His supporters argue that he gives a voice to the marginalized people left out of traditional history books. To that I’d ask where these supporters have been for the past few decades. By the time Zinn published his popular survey of American history in 1980, many scholars had already been engaged in “bottom-up” studies of the past for some time, and with a good deal more diligence and sophistication than is evident in Zinn’s own work. If his book presented any substantially new information, I’m not yet aware of it, though if some reader out there could correct me on this I’ll gladly make a public note of it.
The strange thing about this film project is that for a movie devoted to the forgotten and marginalized, there seem to be quite a few historical notables represented.
Matt Damon, one of the actors involved, is quoted in some of the online promotional material: “Change doesn’t come from the top, but rather from the bottom.…Without everyday citizens pushing to make a difference, there would be no America.” What everyday citizen who struggled to initiate change from the bottom does Matt Damon portray in the film?
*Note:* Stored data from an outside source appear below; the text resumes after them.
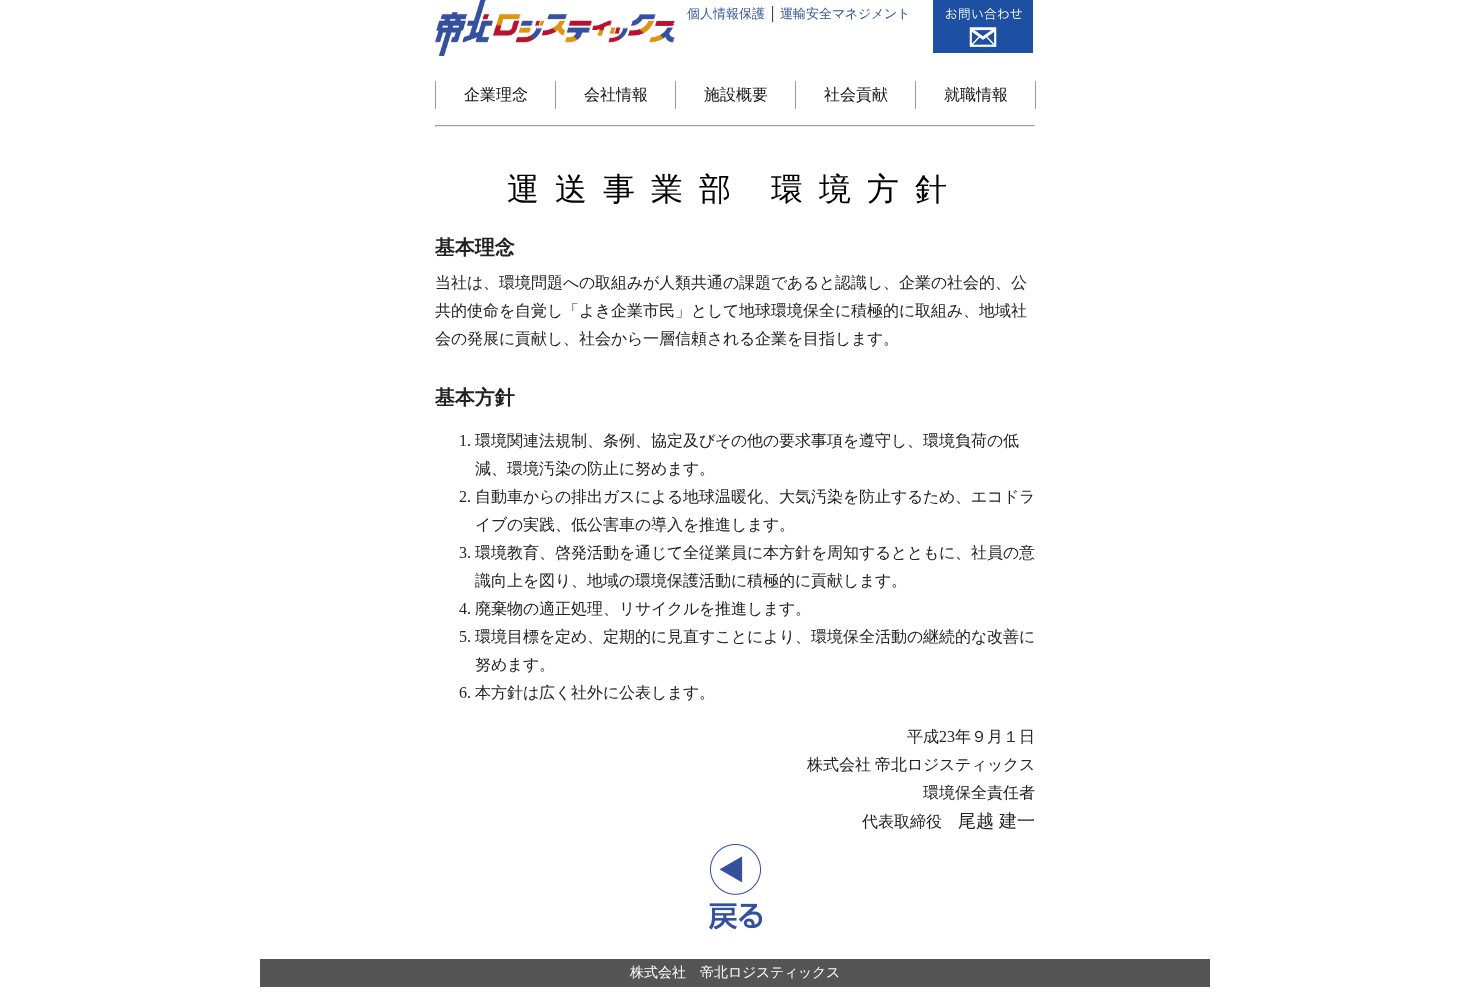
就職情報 (976, 94)
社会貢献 (856, 94)
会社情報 (616, 94)
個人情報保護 (726, 13)
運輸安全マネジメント (845, 13)
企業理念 (496, 94)
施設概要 (736, 94)
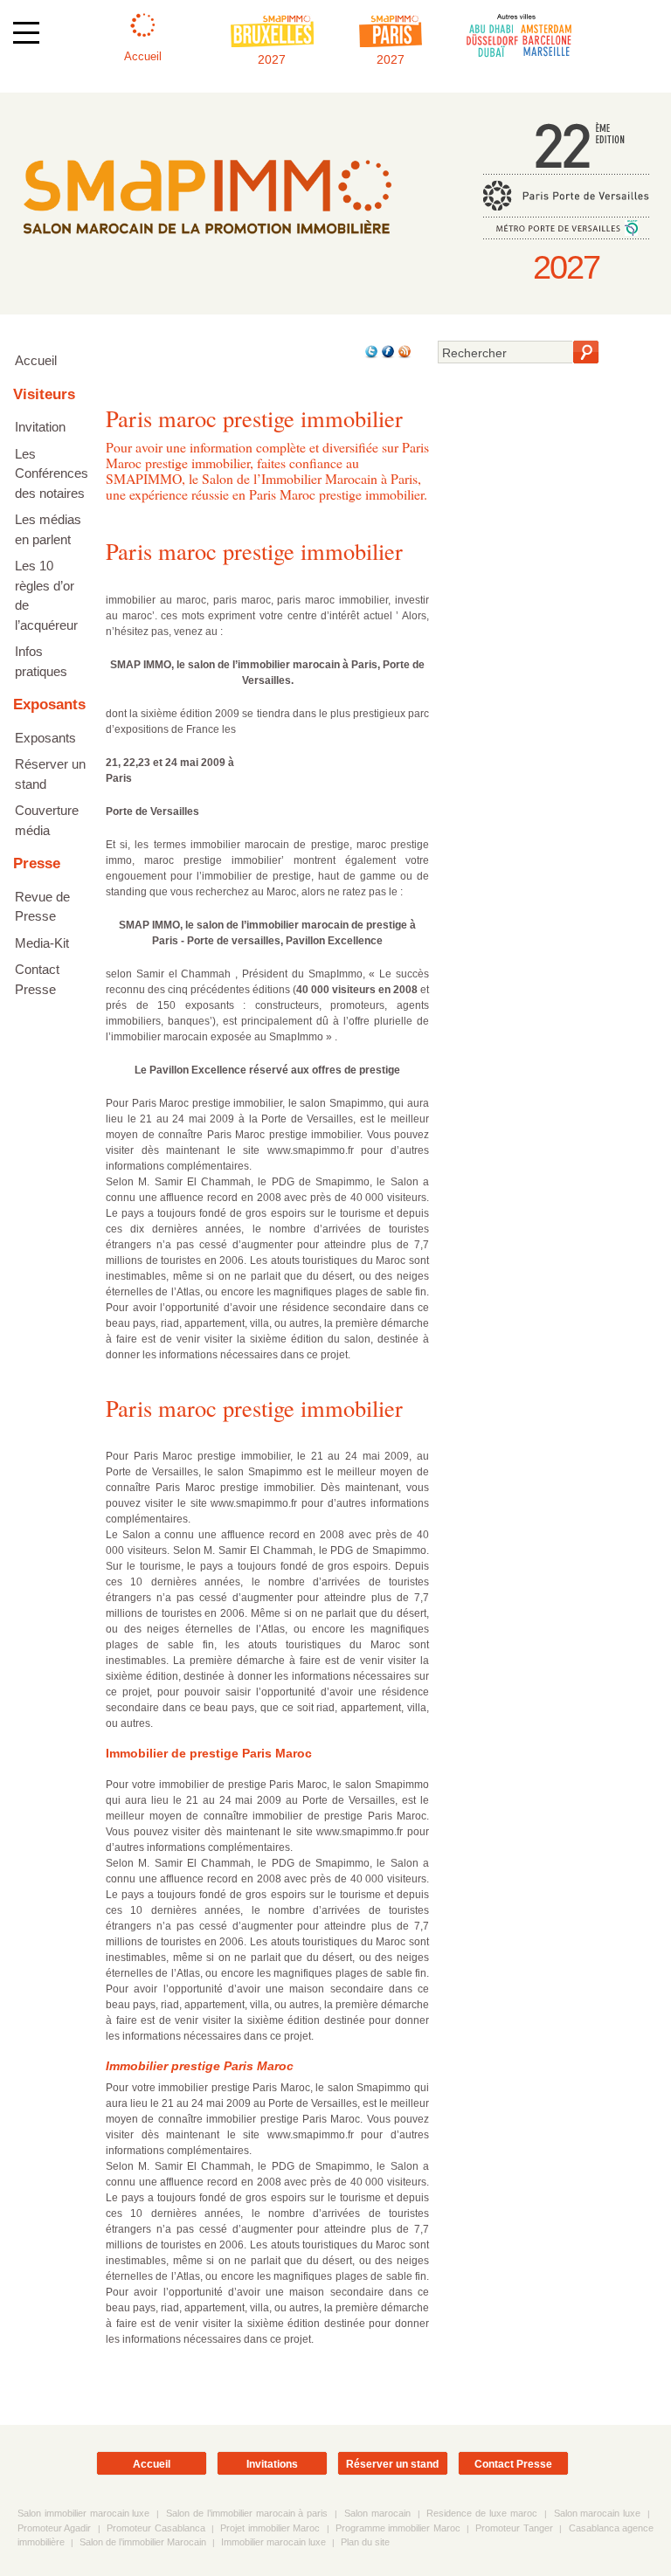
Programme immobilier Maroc (398, 2528)
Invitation (40, 426)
Congressman/governor/ambassador/cabinet member/party leader/chief executive/planter Thomas Jefferson. I don’t believe Mr. Damon appreciates the irony here.
By the way, I know Matt Damon is a big Zinn fan, but is he really the most appropriate choice to read the Declaration of Independence? (Remember this cinematic gem?)
Of course, every thirty minutes The History Channel spends airing this is thirty minutes they can’t spend on this sort of thing, so let’s not look a gift horse in the mouth.